A deadly attack was launched by forces loyal to President Bashar al-Assad’s regime on the town of al-Nabk, a Damascus suburb on Friday, according to a statement from the Syrian National Coalition (SNC).
In the statement, the SNC called on countries of the “free world” to “protect civilians in Syria and to intervene immediately,” to bring peace and security to the war-torn country.
The death toll is yet to be announced by activists or the SNC, which said that men, women and children were killed in the attack.
The latest violence follows warnings from British Foreign Secretary William Hague on Friday that unless a solution is found in 2014, the conflict in Syria threatens to tear the country apart, reported Agence France-Presse.
“If the conflict continues, Syria itself could disintegrate and with extremism growing create ungoverned space in the heart of the Middle East,” AFP quoted Hague as saying at the opening of the annual Manama dialogue on security Friday.

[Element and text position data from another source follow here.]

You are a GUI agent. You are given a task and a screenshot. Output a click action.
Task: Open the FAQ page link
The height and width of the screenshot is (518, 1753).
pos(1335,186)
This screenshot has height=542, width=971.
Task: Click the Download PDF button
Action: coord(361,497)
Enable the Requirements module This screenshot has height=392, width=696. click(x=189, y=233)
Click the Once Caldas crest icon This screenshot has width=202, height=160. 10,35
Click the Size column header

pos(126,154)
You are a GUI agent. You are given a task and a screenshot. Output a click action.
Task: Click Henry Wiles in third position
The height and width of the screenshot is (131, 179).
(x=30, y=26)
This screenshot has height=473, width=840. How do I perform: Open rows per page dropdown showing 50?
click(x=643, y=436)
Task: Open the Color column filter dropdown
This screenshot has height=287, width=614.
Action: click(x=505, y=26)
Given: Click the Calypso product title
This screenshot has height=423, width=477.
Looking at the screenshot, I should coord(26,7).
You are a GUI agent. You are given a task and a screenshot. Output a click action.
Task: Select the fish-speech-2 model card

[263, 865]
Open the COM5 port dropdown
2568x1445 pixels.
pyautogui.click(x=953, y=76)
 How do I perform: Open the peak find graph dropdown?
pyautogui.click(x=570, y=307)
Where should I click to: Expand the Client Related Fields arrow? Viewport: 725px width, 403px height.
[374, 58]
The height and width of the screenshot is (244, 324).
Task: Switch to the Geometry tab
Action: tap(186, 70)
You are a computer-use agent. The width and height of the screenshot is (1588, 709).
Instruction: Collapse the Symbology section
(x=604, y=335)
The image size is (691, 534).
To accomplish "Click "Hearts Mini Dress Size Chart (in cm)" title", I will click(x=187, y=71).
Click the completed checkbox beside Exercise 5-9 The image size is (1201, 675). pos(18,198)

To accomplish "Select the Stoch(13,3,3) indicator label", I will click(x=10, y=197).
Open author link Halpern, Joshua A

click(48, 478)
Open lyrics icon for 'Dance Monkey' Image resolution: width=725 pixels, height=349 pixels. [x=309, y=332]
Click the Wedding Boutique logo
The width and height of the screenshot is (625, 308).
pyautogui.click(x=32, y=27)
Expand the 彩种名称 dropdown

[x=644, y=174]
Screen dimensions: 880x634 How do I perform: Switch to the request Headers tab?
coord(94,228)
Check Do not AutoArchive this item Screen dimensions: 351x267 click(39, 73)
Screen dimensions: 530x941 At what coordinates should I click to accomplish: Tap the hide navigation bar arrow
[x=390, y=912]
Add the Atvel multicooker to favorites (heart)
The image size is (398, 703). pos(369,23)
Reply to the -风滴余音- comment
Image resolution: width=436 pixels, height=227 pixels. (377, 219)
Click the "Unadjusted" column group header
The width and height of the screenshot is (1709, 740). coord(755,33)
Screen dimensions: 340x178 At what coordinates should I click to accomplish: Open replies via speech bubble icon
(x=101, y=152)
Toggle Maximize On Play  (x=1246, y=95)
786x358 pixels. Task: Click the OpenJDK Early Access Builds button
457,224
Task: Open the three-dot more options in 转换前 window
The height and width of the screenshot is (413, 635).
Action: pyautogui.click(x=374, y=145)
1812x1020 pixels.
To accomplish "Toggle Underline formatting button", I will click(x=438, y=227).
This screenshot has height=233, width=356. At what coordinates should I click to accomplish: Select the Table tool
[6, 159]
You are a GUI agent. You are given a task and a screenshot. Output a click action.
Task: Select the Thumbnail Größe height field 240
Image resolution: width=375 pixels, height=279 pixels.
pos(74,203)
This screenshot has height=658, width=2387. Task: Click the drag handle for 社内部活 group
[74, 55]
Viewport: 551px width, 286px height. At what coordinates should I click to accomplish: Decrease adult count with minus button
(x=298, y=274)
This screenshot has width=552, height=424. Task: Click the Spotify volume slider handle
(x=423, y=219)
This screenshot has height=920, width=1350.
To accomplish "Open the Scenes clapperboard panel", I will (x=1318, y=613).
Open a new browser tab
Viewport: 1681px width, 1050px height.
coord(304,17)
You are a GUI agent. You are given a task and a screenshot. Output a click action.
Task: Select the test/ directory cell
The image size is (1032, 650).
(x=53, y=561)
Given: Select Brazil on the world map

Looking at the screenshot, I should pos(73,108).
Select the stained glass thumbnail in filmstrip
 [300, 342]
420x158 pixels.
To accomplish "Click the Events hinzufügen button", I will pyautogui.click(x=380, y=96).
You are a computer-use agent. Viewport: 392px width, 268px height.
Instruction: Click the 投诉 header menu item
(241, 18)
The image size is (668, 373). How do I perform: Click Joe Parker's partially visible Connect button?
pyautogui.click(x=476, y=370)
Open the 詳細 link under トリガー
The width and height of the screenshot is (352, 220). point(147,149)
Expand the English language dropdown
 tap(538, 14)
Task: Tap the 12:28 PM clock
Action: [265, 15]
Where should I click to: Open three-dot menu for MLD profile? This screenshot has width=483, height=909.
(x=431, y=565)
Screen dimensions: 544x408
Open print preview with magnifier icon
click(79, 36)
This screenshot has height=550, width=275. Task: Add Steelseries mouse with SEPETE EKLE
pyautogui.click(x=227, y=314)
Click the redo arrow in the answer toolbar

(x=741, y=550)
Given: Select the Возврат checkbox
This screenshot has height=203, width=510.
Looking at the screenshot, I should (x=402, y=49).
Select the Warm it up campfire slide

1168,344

The city of Raqqa, one of the first areas to revolt against Assad’s regime at the start of the Syrian uprising in March 2011 had recently seen the last batch of forces loyal President Bashar al-Assad leave, but the residents opposing the regime were still not at ease.
Several Jihadists and Islamist groups fighting against the regime started fighting among each other for the power and governance of Raqqa.
This struggle to gain power led to public executions of rivaling rebel groups and other arbitrary activities to claim power over the city.
“We have always been very clear that a peaceful solution in Syria must require the departure of President Assad,” Hague told a press conference in Kuwait City after talks with his Kuwaiti counterpart Sheikh Sabah Khaled al-Sabah.
“It is impossible to imagine after so many deaths, so much destruction, a regime oppressing and murdering its own people on this scale” should remain in power, Britain's chief diplomat said.
“It is impossible to imagine, I think, President Assad could remain on the scene in Syria in the future,” Hague said.
The reiteration of Britain's call for Assad's ouster came just weeks ahead of an international peace conference on Syria slated for January 22.